** Opening Records shown block **

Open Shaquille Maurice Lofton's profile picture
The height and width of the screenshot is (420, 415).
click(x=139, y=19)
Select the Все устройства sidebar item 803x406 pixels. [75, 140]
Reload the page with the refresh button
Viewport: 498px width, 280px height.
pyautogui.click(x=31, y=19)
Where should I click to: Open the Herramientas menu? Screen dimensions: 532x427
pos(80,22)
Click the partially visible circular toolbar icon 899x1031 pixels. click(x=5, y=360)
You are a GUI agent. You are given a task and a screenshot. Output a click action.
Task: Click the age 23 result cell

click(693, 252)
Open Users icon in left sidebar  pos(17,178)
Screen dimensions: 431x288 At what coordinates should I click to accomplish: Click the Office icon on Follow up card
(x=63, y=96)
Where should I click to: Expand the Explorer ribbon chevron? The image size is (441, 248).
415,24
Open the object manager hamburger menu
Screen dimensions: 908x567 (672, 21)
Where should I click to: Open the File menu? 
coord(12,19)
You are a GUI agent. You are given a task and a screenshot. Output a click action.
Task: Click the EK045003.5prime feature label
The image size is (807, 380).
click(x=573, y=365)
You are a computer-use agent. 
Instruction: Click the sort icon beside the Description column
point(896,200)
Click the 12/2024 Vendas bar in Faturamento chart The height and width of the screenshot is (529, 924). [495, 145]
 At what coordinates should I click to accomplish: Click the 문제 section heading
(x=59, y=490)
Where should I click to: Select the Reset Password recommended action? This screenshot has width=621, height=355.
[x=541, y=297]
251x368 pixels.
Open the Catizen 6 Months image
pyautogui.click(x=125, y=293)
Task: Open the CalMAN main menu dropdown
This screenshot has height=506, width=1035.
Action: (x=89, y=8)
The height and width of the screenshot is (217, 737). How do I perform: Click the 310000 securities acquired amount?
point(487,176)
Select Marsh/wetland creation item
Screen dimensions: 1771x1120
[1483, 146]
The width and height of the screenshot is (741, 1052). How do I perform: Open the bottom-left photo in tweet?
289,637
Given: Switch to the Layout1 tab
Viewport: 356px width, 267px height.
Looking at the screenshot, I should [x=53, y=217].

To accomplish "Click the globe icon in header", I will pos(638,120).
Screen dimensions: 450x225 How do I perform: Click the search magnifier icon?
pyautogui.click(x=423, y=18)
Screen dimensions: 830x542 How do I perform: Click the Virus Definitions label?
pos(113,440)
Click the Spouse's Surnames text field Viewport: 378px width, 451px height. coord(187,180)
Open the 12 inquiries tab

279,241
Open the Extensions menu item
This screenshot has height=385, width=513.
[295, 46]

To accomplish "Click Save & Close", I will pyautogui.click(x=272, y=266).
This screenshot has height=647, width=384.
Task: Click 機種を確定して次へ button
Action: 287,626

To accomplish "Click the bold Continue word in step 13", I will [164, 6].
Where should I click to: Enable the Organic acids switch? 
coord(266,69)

** Closing Records shown block **

Where the listing above has a line with "You are a computer-use agent.", start there, and output every line exactly through the line with "Select Marsh/wetland creation item", which is also included.

You are a computer-use agent. 
Instruction: Click the sort icon beside the Description column
point(896,200)
Click the 12/2024 Vendas bar in Faturamento chart The height and width of the screenshot is (529, 924). [495, 145]
 At what coordinates should I click to accomplish: Click the 문제 section heading
(x=59, y=490)
Where should I click to: Select the Reset Password recommended action? This screenshot has width=621, height=355.
[x=541, y=297]
251x368 pixels.
Open the Catizen 6 Months image
pyautogui.click(x=125, y=293)
Task: Open the CalMAN main menu dropdown
This screenshot has height=506, width=1035.
Action: (x=89, y=8)
The height and width of the screenshot is (217, 737). How do I perform: Click the 310000 securities acquired amount?
point(487,176)
Select Marsh/wetland creation item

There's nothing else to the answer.